[[ Provided material open ]]

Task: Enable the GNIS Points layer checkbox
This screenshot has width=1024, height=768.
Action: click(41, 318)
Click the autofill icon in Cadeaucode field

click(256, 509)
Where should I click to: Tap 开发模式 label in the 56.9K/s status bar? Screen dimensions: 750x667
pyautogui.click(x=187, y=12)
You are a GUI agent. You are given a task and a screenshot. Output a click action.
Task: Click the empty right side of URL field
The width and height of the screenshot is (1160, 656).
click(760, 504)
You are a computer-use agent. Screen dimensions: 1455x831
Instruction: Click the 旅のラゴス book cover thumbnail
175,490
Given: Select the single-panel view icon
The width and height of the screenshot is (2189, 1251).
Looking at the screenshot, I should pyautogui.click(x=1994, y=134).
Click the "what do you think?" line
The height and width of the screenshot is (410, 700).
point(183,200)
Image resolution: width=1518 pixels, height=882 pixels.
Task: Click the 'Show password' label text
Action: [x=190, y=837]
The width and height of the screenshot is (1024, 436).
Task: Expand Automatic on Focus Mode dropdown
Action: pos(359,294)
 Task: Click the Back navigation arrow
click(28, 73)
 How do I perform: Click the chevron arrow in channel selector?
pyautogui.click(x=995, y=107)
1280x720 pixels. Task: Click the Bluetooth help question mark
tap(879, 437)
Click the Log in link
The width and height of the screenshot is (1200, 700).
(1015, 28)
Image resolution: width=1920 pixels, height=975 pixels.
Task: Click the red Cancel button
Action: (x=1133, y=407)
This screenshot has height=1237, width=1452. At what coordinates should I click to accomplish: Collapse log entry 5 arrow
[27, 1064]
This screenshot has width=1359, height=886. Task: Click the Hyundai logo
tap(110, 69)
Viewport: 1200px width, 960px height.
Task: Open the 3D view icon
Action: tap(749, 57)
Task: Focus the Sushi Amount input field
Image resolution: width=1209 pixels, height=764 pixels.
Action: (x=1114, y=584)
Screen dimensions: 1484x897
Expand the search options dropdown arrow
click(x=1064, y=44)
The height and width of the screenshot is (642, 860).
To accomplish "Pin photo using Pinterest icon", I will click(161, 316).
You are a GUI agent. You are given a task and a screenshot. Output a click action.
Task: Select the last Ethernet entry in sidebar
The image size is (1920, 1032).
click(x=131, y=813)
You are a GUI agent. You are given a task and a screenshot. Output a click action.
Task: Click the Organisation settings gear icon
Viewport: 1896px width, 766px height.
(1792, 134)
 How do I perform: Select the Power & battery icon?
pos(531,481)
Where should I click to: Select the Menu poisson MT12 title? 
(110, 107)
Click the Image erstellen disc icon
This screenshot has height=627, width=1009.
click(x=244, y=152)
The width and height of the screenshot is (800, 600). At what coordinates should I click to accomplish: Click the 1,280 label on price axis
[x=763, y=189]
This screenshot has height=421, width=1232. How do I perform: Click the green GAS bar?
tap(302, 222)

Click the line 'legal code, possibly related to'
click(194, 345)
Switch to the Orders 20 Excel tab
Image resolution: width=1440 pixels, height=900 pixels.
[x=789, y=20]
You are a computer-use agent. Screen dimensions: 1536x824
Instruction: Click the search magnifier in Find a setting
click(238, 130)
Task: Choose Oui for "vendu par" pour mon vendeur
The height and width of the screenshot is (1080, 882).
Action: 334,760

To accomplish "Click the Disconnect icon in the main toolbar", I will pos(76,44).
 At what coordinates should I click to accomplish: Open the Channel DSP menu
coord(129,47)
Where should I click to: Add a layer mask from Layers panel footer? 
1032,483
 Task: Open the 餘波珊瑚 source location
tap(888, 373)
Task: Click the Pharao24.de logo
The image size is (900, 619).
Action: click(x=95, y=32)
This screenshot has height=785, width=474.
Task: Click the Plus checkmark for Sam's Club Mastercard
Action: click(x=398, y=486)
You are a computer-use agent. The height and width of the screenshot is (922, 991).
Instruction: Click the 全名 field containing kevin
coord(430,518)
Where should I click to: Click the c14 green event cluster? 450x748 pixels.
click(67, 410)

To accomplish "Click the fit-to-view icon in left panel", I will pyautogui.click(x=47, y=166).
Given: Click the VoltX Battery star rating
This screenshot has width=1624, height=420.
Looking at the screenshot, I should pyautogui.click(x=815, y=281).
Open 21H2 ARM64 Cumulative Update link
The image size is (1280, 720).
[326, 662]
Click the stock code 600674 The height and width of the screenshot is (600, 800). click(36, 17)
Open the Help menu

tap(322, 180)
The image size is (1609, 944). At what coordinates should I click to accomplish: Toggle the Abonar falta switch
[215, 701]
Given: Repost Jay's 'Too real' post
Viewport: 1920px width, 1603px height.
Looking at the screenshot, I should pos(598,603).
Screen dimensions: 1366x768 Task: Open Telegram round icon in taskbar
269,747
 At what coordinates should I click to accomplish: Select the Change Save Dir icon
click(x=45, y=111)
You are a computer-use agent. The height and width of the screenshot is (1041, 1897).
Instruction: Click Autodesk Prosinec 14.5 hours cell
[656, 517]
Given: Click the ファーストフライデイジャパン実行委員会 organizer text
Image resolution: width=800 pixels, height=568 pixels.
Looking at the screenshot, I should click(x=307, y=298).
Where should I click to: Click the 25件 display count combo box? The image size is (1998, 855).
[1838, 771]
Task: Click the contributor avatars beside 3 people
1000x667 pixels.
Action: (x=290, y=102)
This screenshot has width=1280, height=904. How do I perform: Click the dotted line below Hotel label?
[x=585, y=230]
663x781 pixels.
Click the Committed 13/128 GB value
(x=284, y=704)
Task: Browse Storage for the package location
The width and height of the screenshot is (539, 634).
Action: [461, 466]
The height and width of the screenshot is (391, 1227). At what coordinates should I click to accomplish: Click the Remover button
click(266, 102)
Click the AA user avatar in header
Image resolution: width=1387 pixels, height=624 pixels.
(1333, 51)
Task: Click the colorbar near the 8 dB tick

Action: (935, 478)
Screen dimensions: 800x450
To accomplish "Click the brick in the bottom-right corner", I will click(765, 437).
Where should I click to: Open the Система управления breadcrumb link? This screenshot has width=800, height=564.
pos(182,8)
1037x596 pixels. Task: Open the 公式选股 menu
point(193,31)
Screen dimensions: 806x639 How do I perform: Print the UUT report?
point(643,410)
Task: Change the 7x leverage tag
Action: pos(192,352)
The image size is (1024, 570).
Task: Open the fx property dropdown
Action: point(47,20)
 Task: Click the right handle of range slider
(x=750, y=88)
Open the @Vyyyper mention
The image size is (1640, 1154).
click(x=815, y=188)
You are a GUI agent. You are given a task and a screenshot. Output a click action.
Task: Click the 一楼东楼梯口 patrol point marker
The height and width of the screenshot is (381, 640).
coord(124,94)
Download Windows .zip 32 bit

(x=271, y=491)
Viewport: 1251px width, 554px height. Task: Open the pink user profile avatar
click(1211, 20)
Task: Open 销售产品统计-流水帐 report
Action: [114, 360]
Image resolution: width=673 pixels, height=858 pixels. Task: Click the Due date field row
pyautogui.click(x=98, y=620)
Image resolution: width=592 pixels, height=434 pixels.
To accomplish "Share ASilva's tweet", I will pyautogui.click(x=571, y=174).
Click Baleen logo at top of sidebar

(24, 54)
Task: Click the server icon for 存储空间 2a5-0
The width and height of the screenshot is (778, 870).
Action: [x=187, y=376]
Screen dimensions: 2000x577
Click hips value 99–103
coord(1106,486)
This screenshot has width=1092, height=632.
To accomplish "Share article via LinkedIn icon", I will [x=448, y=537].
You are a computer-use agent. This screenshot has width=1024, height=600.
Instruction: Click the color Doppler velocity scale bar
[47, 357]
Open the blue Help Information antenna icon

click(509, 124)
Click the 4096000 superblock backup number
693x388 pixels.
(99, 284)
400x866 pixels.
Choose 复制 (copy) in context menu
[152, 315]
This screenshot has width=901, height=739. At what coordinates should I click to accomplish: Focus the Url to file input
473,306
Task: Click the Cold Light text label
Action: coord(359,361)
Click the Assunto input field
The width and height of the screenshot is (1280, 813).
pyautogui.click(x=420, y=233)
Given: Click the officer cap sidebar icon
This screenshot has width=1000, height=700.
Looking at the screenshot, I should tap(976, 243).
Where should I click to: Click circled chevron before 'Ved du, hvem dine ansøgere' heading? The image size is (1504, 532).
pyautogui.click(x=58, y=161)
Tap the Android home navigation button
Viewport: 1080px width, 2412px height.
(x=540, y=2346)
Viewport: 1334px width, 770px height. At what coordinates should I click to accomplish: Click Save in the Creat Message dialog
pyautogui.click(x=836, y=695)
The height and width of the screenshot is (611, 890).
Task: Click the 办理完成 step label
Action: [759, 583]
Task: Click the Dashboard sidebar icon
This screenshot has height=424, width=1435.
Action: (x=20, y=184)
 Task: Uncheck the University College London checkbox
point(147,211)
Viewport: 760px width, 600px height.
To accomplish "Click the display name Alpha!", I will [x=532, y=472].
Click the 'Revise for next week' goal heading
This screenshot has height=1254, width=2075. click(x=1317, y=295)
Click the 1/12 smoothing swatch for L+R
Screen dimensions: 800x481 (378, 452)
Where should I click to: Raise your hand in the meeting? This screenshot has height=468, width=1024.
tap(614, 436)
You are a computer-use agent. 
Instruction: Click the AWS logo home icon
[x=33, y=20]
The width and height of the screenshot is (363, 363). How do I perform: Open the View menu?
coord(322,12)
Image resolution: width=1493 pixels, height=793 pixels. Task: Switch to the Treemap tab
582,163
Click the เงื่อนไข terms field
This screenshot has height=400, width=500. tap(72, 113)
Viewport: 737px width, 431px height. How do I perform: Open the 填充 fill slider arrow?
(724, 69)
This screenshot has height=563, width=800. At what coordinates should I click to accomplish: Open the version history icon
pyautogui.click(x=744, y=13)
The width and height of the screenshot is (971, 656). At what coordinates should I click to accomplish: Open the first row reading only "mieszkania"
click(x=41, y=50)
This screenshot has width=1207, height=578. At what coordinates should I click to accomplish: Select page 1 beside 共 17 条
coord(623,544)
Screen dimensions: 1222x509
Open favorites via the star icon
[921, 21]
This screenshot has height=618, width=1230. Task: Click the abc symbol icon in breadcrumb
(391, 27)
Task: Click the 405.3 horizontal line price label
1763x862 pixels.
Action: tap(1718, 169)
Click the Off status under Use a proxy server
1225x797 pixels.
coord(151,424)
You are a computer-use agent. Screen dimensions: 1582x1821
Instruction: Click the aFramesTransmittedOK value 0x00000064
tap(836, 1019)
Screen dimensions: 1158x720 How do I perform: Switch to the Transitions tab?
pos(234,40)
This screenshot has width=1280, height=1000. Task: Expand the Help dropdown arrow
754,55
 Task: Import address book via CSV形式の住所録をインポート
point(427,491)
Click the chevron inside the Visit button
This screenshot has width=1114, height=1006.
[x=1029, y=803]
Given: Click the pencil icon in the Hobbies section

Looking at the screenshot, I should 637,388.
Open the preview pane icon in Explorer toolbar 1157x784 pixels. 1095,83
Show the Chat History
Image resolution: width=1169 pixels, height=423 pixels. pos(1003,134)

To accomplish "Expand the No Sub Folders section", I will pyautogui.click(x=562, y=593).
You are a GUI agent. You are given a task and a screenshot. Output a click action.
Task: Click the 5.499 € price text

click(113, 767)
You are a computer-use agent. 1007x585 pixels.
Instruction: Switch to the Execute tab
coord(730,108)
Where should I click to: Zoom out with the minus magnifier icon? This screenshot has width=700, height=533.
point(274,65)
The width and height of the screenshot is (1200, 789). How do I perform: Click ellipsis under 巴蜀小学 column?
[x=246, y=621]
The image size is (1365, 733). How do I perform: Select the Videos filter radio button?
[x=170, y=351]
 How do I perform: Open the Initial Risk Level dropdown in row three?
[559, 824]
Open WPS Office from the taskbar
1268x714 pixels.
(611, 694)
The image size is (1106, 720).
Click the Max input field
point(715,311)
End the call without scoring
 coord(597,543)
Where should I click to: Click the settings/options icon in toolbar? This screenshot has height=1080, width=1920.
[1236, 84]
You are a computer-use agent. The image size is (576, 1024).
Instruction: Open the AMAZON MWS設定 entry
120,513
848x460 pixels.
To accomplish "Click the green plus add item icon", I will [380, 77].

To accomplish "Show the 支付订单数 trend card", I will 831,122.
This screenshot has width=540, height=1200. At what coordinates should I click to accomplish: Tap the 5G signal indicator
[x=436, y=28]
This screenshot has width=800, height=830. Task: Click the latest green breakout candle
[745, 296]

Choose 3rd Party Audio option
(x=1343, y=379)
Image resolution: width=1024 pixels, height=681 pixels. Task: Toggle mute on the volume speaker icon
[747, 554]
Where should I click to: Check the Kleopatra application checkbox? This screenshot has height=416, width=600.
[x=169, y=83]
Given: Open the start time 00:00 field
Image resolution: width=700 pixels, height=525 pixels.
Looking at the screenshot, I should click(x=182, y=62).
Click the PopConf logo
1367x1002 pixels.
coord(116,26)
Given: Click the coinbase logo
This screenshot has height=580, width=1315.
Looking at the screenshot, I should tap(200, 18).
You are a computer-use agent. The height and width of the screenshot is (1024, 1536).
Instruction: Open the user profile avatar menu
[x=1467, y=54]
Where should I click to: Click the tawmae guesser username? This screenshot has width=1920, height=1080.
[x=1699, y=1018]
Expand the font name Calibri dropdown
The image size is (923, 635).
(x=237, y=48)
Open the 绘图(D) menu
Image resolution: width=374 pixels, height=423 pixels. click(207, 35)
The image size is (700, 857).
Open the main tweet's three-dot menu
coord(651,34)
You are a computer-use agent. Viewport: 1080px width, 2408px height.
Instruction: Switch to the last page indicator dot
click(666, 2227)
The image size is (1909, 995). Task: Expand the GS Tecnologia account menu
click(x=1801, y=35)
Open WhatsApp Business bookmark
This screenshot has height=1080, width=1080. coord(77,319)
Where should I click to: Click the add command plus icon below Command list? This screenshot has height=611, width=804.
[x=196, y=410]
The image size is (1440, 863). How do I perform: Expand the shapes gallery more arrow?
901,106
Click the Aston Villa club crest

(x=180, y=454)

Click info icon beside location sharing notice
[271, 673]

[[ Provided material closed ]]

**Brief**. The lines of the records that contain the string "computer" should be located and copied.

**Problem solution**.
You are a computer-use agent. Screen dimensions: 1455x831
You are a computer-use agent. Screen dimensions: 1536x824
You are a computer-use agent. The height and width of the screenshot is (922, 991).
You are a computer-use agent. The height and width of the screenshot is (1041, 1897).
You are a computer-use agent. This screenshot has width=1024, height=600.
You are a computer-use agent. 
You are a computer-use agent. Screen dimensions: 1582x1821
You are a computer-use agent. 1007x585 pixels.
You are a computer-use agent. The image size is (576, 1024).
You are a computer-use agent. The height and width of the screenshot is (1024, 1536).
You are a computer-use agent. Viewport: 1080px width, 2408px height.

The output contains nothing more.